[[ INFORMATION SHOWN, beginning ]]
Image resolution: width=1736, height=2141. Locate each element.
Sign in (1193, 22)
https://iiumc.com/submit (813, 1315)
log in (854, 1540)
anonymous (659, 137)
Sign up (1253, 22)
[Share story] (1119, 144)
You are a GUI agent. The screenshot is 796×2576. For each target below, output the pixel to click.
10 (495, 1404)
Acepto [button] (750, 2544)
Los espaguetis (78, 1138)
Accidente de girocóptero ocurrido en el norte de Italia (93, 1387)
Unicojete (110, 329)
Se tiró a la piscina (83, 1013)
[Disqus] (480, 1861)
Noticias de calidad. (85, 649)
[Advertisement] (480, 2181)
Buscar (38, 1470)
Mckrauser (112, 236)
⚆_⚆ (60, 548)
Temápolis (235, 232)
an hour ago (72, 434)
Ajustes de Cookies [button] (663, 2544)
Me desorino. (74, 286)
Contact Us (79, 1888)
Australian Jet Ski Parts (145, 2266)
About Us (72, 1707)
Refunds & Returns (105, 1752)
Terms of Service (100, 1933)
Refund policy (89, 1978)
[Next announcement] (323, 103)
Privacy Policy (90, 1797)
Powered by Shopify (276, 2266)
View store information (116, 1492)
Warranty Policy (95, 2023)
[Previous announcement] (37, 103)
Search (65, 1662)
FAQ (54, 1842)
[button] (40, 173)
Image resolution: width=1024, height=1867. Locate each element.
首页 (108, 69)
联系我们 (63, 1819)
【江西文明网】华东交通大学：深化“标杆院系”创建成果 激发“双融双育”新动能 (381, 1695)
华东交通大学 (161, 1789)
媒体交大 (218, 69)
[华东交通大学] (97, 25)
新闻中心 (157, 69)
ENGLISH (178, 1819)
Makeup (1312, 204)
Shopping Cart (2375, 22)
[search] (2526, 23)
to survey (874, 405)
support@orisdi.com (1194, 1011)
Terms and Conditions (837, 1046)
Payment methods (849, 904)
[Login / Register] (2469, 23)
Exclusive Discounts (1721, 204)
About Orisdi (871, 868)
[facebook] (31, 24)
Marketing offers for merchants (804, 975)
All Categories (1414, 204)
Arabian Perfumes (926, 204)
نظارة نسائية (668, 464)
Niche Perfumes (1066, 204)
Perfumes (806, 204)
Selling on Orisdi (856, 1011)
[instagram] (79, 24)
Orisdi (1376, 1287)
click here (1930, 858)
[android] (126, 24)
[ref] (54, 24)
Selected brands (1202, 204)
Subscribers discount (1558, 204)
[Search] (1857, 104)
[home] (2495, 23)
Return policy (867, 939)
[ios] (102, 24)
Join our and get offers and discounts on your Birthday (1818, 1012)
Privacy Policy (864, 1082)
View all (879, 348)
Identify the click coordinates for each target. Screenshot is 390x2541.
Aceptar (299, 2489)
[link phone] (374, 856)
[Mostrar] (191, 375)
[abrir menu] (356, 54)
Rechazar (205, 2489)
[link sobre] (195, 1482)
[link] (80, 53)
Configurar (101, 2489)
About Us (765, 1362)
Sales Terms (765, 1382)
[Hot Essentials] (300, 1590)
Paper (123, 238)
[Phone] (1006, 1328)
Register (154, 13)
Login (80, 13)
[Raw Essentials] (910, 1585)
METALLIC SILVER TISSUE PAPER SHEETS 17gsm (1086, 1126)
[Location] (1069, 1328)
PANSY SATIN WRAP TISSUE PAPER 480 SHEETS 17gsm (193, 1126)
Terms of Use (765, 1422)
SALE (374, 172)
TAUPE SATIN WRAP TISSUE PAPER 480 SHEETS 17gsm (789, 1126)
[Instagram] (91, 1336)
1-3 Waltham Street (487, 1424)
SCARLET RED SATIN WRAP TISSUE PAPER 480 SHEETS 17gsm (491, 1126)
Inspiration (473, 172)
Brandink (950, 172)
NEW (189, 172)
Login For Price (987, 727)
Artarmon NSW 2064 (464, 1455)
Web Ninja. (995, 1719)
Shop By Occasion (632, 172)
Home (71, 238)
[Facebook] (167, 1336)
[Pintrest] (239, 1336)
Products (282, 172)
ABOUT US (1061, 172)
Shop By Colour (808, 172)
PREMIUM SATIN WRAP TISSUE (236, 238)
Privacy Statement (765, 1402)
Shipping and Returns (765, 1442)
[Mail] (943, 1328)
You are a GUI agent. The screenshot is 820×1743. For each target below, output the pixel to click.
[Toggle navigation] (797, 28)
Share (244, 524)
[[ INFORMATION SHOWN, end ]]
## EXERCISE AIM
Which lines above include "Locate"? Show each of them by copying it.

## FINAL ANSWER
Image resolution: width=1736, height=2141. Locate each element.
Image resolution: width=1024, height=1867. Locate each element.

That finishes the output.